Small quick trials may help shape the development of new drugs.

New drug trials could rule out poor drug candidates quickerNew drug trials could rule out poor drug candidates quickerPunchstock

New clinical-trial results offer not just a modicum of hope for some future cancer patients, but also encouragement for those looking at more efficient techniques for developing new drugs.

Yesterday, scientists from the US National Cancer Institute (NCI) said they had successfully tested a new drug — called ABT-888 — in six patients with various forms of advanced cancer. The drug was developed by Abbott Laboratories of Abbott Park, Illinois, and is designed to shut down the action of PARP, a protein that helps some cancer cells survive the body's calls for them to kill themselves.

Scientists tested ABT-888 in far fewer patients, and far earlier in its development, than is usual for new cancer drugs. The test was called a 'phase 0' test to distinguish it from so-called 'phase 1' trials, which are usually the first tests of new drugs in humans. The scientists said this is the first phase 0 trial ever conducted.

"This is an important proof of concept that these phase 0 trials can be done, and that they will expedite clinical trials for new agents," said the NCI's Shivaani Kummar, who led the trial and announced its findings at the annual meeting of the American Society of Clinical Oncology, in Chicago.

The idea of a phase 0 trial is to use small doses in a few patients to see whether the drug is hitting its intended target.
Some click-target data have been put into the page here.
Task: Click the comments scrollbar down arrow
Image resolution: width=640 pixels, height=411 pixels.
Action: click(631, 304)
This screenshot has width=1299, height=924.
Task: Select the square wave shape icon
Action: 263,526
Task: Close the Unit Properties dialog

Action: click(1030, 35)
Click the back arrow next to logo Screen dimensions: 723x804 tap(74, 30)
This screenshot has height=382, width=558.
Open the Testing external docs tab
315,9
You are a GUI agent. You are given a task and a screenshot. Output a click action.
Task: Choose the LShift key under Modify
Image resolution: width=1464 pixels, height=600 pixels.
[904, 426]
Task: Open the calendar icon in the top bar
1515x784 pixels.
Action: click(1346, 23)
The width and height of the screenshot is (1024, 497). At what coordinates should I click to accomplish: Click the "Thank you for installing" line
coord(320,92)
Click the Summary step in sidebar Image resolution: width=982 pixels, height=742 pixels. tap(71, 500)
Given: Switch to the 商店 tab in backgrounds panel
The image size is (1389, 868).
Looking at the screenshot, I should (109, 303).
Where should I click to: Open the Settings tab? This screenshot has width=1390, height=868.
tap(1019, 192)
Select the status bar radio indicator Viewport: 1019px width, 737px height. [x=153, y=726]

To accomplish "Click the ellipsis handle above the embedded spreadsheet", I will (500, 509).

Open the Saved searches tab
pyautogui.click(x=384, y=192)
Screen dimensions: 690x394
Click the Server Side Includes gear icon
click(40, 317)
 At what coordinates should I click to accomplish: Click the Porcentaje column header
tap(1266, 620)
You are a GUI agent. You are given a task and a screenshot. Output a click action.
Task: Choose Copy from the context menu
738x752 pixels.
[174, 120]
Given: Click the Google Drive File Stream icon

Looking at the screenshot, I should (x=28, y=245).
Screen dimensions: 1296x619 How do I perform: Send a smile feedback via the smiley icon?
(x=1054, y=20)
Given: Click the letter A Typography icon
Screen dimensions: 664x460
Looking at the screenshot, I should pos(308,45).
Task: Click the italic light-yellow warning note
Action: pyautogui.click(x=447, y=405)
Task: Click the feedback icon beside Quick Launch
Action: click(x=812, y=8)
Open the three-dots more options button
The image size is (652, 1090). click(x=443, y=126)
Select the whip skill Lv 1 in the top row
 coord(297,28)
The very small doses reflect the fact that phase 0 trials take place before the safety of the drug in humans has been demonstrated. Rather than look for clinical effects, such trials look for changes in 'biomarkers' — tell-tale molecules associated with the drug's proposed mechanism of action.

Proponents of phase 0 trials hope that by quickly ruling out drugs that have no effect on the mechanism that they are targeted against they can reduce the money lost testing drugs that turn out later to have no helpful effects. About 10% of drugs tested in people are eventually approved by the US Food and Drug Administration [Kola and Landis, Nature Reviews Drug Discovery 3 , 711-716 (2004); doi:10.1038/nrd1470, fs.html]">http://www.nature.com/nrd/journal/v3/n8/full/nrd1470fs.html, and the sooner the 90% that won't go the distance can be identified, the better.

Speedy results

The scientists who conducted the ABT-888 trial said it performed well on a biomarker test performed on samples from the patients' tumours and blood. Each patient in the study received one dose of the study drug. In all six patients in the trial, ABT-888 turned down the activity of its target protein by at least 95%, Kummar said.

Abbott is now planning phase 1 trials — which look at safety and dose tolerance — of ABT-888 given alongside established treatments. ABT-888 is designed to amplify the effect of these treatments, said James Doroshow, head of the NCI division that ran the phase 0 trial. If it proves safe, the company will move on to further trials looking for clinical benefits.

Kummar highlighted the speed with which the trial moved from concept to results. The NCI received approval to begin the study in December 2005, treated its first patient last June and delivered its first useful data in October, she said.

Skeptics have cast doubt on the idea that phase 0 trials will be useful. Doctors have tried and failed to use biomarkers in other areas of medicine to predict treatment success — for instance, in HIV. And drug companies have been lukewarm about phase 0 trials, unsure that they will eliminate very large amounts of time and money from the drug development process.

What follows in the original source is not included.